[Stored data entries]
══════════
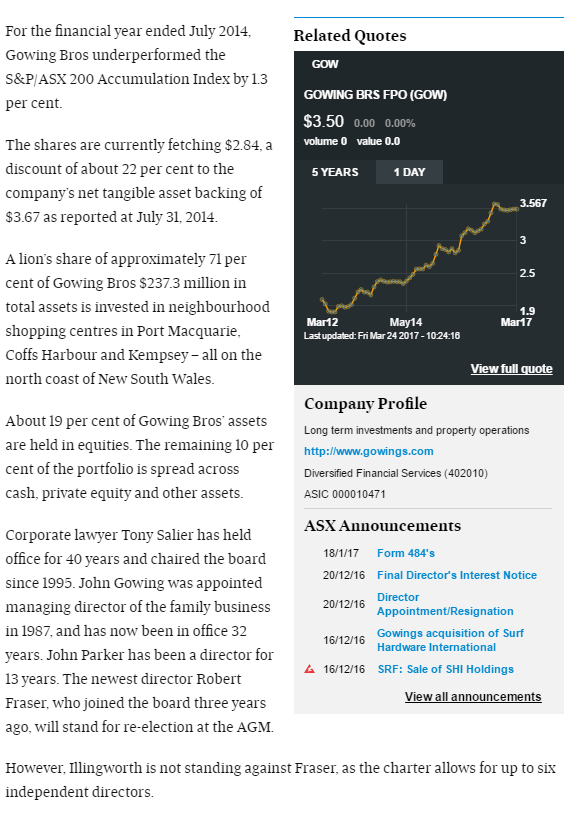577x813 pixels.
Task: Open the Form 484's announcement
Action: [406, 553]
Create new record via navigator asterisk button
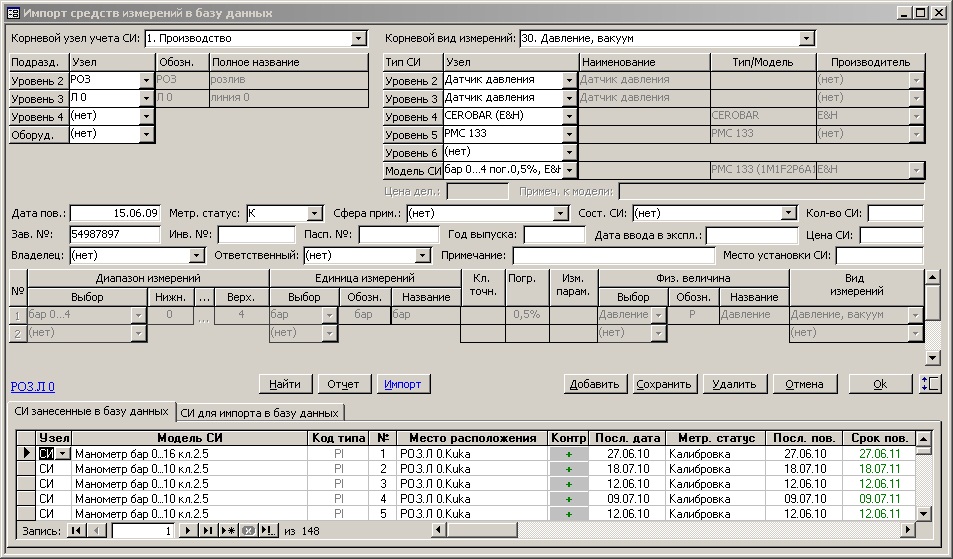This screenshot has height=559, width=953. point(228,530)
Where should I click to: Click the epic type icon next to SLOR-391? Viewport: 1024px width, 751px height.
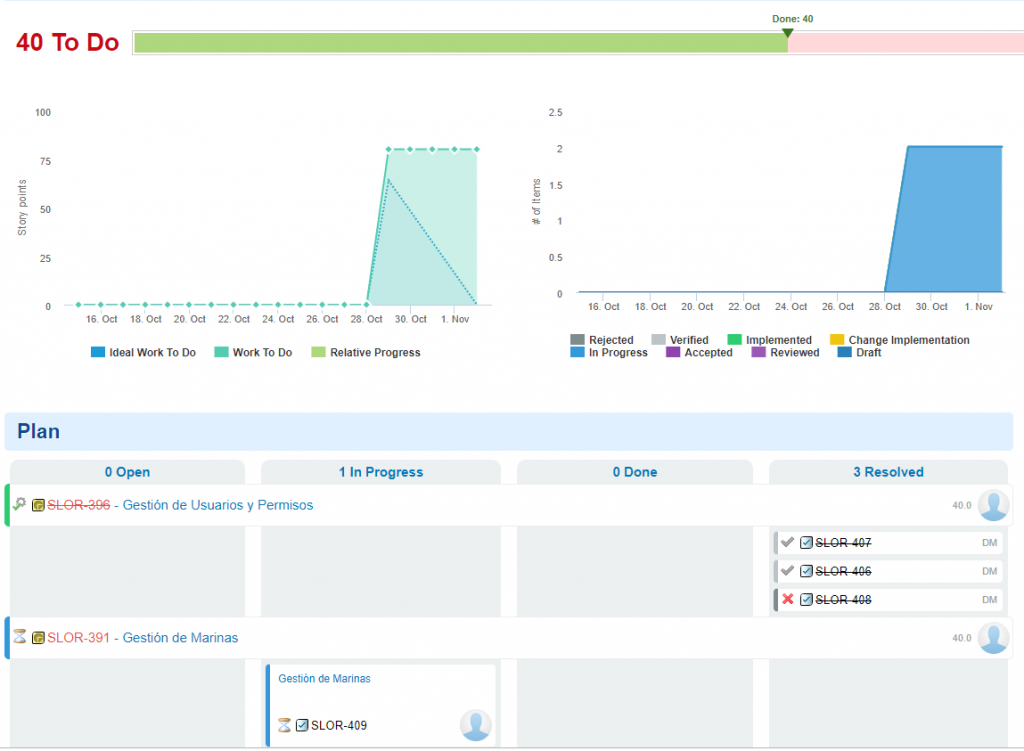[37, 637]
══════════
- TASK GOAL -
Exactly the lines from the one with "Create new record" through the end of the records should be written out, and only those. Pictures do not belong in the copy.

- RESPONSE TO THE EXERCISE -
Create new record via navigator asterisk button
This screenshot has height=559, width=953. point(228,530)
Where should I click to: Click the epic type icon next to SLOR-391? Viewport: 1024px width, 751px height.
[37, 637]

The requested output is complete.